# [Action item]
Transcribe the full listing exactly, and drop every picture.

┌─ Data for processing

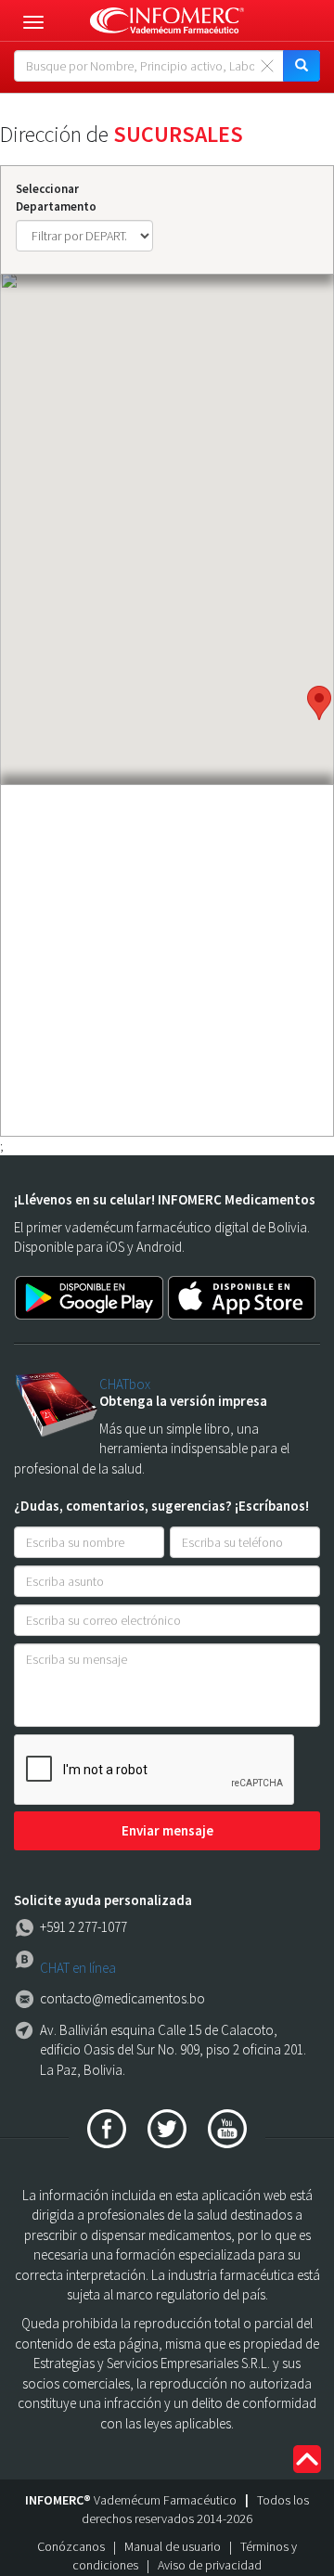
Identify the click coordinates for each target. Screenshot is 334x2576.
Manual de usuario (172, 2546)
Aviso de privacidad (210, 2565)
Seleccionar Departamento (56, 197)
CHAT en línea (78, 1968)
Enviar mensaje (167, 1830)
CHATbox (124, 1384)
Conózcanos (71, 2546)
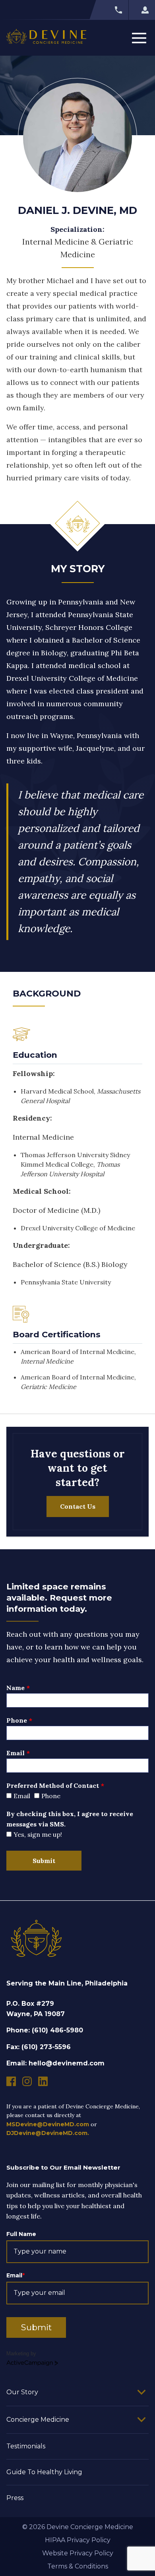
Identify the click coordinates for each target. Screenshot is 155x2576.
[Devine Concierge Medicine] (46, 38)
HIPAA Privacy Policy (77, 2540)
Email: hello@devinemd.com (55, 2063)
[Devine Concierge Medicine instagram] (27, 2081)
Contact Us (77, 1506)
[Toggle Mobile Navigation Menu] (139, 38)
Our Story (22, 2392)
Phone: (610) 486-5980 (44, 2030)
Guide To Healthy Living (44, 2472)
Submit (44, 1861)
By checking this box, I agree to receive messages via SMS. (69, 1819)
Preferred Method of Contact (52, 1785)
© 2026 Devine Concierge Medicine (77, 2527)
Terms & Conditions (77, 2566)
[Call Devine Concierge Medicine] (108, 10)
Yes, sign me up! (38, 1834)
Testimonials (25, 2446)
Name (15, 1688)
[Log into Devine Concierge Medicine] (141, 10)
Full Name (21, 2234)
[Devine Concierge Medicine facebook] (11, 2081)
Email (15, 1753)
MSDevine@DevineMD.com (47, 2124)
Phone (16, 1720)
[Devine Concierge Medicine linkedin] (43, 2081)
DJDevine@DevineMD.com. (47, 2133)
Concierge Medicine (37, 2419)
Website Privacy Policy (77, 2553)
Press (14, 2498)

└─

# [Task answer]
Identify the click coordinates for each target. Screenshot is 334x2576.
Manual de usuario (172, 2546)
Aviso de privacidad (210, 2565)
Seleccionar Departamento (56, 197)
CHAT en línea (78, 1968)
Enviar mensaje (167, 1830)
CHATbox (124, 1384)
Conózcanos (71, 2546)
Identify the click coordinates for each target. Screenshot is 155x2576.
[Devine Concierge Medicine] (46, 38)
HIPAA Privacy Policy (77, 2540)
Email: hello@devinemd.com (55, 2063)
[Devine Concierge Medicine instagram] (27, 2081)
Contact Us (77, 1506)
[Toggle Mobile Navigation Menu] (139, 38)
Our Story (22, 2392)
Phone: (610) 486-5980 (44, 2030)
Guide To Healthy Living (44, 2472)
Submit (44, 1861)
By checking this box, I agree to receive messages via SMS. (69, 1819)
Preferred Method of Contact (52, 1785)
© 2026 Devine Concierge Medicine (77, 2527)
Terms & Conditions (77, 2566)
[Call Devine Concierge Medicine] (108, 10)
Yes, sign me up! (38, 1834)
Testimonials (25, 2446)
Name (15, 1688)
[Log into Devine Concierge Medicine] (141, 10)
Full Name (21, 2234)
[Devine Concierge Medicine facebook] (11, 2081)
Email (15, 1753)
MSDevine@DevineMD.com (47, 2124)
Phone (16, 1720)
[Devine Concierge Medicine linkedin] (43, 2081)
DJDevine@DevineMD.com. (47, 2133)
Concierge Medicine (37, 2419)
Website Privacy Policy (77, 2553)
Press (14, 2498)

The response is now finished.